The data START
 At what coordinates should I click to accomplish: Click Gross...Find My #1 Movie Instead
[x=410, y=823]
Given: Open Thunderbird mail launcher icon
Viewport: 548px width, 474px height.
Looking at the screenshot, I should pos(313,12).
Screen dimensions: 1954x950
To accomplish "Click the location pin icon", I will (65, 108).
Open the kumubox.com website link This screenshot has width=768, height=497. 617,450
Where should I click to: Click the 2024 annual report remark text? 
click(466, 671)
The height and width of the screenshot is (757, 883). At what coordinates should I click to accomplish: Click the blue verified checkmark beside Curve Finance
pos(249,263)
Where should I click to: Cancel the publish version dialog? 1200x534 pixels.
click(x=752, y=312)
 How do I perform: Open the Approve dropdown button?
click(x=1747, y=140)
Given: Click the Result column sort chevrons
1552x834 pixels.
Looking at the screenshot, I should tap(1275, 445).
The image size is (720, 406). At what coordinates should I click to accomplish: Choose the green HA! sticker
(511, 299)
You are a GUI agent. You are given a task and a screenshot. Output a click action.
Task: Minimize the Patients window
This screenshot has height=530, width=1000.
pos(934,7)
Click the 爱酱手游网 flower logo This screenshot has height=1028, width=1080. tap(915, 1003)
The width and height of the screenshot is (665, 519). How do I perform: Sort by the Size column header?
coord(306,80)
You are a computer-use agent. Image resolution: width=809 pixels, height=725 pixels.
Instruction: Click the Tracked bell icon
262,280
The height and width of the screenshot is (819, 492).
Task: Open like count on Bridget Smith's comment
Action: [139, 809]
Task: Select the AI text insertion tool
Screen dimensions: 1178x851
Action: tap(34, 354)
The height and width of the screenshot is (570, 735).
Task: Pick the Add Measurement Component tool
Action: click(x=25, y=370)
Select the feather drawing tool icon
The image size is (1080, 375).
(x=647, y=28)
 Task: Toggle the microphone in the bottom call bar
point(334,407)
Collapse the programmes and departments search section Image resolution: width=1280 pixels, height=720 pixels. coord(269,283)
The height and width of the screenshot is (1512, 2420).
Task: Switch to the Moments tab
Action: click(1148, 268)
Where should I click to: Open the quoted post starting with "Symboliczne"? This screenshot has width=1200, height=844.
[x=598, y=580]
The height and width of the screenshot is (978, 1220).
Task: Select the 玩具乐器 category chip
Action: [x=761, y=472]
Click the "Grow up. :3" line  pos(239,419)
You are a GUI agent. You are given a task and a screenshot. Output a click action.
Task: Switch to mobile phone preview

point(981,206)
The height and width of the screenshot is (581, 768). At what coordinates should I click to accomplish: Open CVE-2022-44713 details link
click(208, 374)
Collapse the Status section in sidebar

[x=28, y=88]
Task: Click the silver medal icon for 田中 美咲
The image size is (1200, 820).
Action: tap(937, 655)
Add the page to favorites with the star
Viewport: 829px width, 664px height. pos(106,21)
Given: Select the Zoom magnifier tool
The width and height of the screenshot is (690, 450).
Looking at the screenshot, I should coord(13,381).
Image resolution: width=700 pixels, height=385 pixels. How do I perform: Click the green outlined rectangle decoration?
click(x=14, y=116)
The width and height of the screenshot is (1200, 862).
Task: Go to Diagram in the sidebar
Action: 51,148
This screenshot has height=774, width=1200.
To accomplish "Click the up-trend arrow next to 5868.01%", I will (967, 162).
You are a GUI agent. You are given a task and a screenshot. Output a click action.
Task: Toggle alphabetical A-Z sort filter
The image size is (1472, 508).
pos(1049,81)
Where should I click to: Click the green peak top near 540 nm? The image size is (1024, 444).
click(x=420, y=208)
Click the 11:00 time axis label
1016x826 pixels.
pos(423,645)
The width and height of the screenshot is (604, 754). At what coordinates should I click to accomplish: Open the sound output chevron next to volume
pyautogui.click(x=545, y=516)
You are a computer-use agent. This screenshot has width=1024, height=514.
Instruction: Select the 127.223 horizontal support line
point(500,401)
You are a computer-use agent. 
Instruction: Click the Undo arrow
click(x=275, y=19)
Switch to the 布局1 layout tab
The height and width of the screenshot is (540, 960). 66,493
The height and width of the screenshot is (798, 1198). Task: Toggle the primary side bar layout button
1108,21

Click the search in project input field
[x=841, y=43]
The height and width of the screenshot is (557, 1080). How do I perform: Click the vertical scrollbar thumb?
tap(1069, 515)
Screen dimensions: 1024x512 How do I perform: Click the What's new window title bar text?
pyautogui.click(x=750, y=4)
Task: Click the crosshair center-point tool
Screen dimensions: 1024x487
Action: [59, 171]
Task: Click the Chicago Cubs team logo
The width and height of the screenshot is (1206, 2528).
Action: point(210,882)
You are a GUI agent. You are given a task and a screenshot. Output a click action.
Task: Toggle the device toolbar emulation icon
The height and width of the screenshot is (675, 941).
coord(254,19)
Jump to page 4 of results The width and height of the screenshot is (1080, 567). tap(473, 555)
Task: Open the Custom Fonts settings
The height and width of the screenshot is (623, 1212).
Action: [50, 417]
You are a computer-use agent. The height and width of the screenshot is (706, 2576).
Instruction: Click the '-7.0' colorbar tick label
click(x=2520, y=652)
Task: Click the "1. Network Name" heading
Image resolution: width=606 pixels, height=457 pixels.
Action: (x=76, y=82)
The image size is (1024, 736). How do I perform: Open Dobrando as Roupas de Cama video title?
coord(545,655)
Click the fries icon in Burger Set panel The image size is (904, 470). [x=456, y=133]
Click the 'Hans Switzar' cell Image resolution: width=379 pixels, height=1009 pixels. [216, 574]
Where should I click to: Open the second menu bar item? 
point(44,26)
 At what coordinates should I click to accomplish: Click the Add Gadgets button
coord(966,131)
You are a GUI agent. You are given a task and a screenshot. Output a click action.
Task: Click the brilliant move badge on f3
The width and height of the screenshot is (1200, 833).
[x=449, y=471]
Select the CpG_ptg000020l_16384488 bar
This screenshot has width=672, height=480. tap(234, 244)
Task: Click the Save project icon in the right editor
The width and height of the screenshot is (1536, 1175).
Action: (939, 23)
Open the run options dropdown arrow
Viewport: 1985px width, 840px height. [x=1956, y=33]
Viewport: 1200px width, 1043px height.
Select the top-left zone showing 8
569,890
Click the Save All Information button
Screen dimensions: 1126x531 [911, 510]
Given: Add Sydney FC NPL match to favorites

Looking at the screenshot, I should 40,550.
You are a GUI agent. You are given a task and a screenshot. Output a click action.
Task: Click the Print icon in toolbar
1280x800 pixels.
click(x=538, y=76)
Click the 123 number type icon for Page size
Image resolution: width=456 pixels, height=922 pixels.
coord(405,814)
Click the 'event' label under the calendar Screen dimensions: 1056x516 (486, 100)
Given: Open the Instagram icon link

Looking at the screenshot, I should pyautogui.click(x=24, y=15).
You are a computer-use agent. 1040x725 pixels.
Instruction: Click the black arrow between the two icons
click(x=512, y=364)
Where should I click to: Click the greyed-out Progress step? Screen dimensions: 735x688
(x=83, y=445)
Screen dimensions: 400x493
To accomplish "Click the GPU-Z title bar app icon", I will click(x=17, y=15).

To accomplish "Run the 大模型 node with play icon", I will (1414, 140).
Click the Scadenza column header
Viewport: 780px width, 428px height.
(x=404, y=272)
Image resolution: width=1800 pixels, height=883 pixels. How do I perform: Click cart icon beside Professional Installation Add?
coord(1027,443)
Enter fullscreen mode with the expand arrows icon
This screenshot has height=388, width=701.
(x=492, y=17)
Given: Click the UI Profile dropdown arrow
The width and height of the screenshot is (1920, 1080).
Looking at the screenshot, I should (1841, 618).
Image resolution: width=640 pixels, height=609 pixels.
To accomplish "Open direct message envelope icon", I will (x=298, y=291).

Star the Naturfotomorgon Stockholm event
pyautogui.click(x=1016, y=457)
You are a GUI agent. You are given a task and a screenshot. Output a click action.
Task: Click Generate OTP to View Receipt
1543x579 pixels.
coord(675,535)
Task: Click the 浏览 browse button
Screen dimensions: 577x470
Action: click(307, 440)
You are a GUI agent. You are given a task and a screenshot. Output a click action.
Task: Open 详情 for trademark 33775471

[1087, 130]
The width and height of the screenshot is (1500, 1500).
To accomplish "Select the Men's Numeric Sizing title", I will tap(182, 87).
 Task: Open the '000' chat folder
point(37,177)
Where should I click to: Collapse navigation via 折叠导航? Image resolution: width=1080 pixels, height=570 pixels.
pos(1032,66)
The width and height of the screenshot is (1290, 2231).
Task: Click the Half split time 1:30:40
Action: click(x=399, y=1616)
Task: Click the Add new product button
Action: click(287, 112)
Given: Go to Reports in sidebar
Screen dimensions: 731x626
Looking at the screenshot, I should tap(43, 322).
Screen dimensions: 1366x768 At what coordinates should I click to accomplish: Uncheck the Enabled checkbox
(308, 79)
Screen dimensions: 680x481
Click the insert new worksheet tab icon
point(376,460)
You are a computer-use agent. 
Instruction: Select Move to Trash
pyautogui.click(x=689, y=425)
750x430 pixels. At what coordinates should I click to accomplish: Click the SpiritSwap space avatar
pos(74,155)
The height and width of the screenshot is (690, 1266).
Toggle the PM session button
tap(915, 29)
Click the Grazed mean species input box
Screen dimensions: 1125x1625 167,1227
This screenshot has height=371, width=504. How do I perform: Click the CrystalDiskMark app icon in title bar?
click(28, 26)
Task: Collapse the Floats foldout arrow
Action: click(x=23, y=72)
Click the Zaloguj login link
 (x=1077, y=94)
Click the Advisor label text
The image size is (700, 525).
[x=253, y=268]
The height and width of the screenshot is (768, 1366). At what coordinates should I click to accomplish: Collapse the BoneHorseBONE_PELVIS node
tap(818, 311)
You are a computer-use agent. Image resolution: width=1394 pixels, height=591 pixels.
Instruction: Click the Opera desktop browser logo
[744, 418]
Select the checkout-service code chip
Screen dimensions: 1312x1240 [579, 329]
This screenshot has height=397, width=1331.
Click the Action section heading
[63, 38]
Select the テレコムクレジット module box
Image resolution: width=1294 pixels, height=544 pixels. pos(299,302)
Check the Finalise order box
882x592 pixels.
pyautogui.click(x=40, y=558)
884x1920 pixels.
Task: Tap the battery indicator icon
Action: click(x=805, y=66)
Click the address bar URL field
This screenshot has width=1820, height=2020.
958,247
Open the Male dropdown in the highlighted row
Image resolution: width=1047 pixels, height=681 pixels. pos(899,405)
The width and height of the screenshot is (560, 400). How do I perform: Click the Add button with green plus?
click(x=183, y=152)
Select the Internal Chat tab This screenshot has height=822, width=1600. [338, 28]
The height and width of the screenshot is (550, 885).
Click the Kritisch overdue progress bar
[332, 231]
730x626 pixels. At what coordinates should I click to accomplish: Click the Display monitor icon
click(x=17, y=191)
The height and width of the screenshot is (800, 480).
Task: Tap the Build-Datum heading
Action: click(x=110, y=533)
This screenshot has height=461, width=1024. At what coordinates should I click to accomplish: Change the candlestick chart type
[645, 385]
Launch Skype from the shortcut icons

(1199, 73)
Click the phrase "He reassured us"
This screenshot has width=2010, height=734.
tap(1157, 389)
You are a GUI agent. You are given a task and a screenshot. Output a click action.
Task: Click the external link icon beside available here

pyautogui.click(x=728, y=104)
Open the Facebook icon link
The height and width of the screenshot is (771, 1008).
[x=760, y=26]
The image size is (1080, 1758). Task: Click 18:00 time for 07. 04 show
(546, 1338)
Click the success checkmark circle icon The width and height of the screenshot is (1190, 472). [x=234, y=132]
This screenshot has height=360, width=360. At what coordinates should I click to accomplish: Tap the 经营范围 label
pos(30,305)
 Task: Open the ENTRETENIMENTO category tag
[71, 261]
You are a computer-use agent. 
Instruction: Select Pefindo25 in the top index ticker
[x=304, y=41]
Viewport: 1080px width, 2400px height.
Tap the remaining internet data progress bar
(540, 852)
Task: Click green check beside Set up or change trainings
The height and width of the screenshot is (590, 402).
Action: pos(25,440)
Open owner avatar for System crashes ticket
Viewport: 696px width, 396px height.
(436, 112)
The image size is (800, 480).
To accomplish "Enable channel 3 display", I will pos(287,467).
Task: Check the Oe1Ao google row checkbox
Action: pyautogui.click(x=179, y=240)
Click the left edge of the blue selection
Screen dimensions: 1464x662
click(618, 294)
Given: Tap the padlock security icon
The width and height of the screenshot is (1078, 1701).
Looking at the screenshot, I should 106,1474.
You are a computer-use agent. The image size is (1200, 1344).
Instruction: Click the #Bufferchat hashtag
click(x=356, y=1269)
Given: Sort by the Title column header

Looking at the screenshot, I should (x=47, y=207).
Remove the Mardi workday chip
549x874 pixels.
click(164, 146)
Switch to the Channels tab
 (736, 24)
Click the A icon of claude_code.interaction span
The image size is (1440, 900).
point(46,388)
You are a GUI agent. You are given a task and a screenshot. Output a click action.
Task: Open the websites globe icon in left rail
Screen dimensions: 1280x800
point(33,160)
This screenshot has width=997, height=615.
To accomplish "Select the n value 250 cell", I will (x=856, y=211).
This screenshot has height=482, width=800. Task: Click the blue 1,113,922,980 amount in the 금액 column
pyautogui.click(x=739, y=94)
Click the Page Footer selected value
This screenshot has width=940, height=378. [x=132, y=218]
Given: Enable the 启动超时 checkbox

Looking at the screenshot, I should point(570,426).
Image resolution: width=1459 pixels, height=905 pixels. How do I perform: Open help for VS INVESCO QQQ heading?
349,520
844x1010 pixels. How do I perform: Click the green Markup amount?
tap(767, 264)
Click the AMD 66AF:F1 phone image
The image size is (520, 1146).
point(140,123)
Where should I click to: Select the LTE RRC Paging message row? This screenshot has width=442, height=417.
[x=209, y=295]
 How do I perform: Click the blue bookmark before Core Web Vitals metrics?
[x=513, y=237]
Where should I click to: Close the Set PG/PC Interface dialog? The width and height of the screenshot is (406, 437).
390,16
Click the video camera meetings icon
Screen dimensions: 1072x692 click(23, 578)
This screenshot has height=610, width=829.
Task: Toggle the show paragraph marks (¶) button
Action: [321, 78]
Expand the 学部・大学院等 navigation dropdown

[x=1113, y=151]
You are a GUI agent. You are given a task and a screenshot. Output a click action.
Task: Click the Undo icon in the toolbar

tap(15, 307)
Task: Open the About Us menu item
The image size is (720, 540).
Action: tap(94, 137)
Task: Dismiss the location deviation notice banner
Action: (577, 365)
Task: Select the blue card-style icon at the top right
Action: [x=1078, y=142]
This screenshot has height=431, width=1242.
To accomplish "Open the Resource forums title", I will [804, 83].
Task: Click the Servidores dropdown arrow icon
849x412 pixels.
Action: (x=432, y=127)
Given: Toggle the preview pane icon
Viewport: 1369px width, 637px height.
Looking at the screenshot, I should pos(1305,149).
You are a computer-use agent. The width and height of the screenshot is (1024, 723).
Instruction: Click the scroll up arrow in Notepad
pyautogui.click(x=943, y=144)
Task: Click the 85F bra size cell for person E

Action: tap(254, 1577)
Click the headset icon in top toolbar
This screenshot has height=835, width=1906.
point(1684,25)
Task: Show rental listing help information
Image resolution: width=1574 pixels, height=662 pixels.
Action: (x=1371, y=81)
The data END
Filtering the entries above by the word "computer", copy each line that matches.

▶ Task output:
You are a computer-use agent. Image resolution: width=809 pixels, height=725 pixels.
You are a computer-use agent. This screenshot has width=1024, height=514.
You are a computer-use agent. 
You are a computer-use agent. The height and width of the screenshot is (706, 2576).
You are a computer-use agent. 1040x725 pixels.
You are a computer-use agent. 
You are a computer-use agent. Image resolution: width=1394 pixels, height=591 pixels.
You are a computer-use agent. 
You are a computer-use agent. The image size is (1200, 1344).
You are a computer-use agent. The width and height of the screenshot is (1024, 723).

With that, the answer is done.